My question for the interwebs is this:
Why, dear interwebs–considering the fact that both γεωργίαν and rusticationem certainly refer to farming, to agriculture, to husbandry (as the names of two great farming states, one in the US and the other in central Europe, both bear witness, not to mention our delightful Anglicization of ‘rustic’) –why, pray tell, did the New-American-Bible rendering of this verse change from
Hate not laborious tasks, nor farming, which was ordained by the Most High.
Do not hate hard work; work was assigned by God.
when the Revised Edition of our beloved American Catholic NAB was published in 2011?

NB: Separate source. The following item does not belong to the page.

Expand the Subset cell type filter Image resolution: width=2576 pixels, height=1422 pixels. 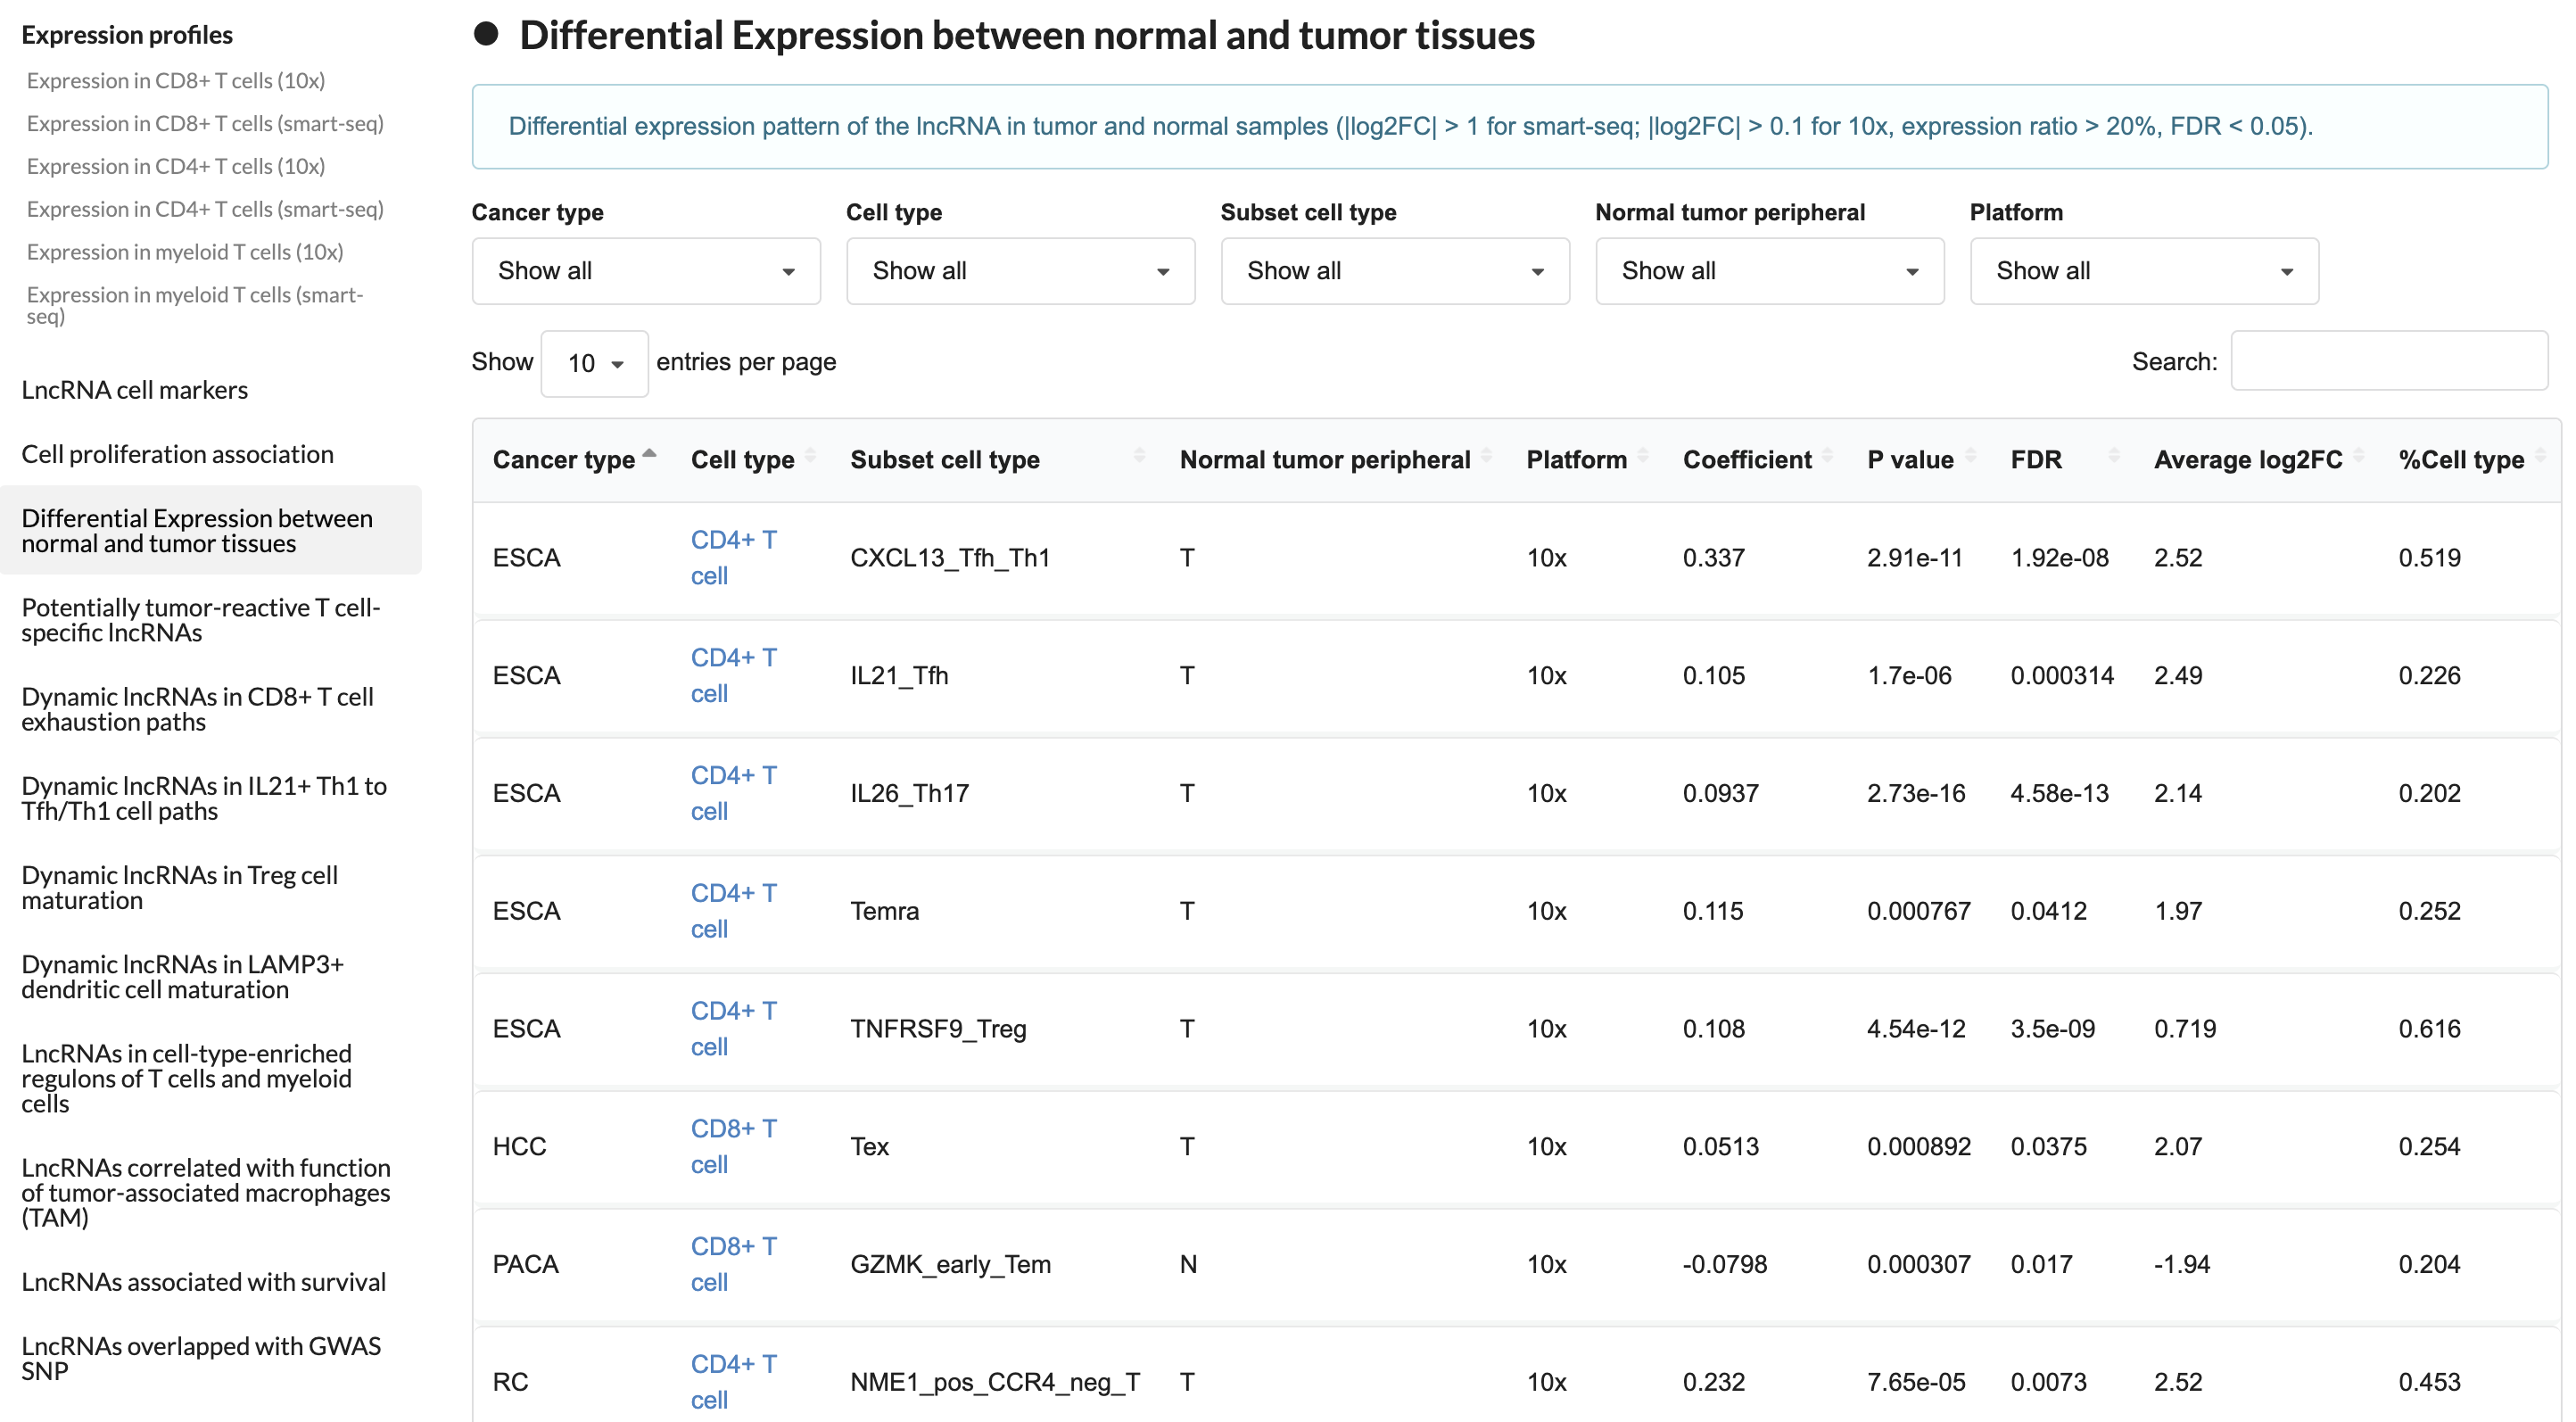point(1395,271)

Of course there must be a reason for such a stupefying change. I am certainly no scholar. I vaguely know that Hebrew fragments of Sirach were found at the Dead Sea in the years between these two translations. The eminent, humble, and wise translators must have had a reason for rendering this verse in such a way that it makes a joke out of the way the neo-Vulgate renders it (i.e. with the word rusticationem prominently employed, as can easily be seen on the Vatican’s own website).
Only a reason of great moment, a compelling discovery in the bowels of the Qumran community–or some other place studied by diligent archaeologists and philologists–only such a solid reason could possibly induce the translators to change this verse and remove one of the key concepts of the sentence (i.e. farming).
Dear internet, can you disclose this reason to me? Doesn’t look like you can.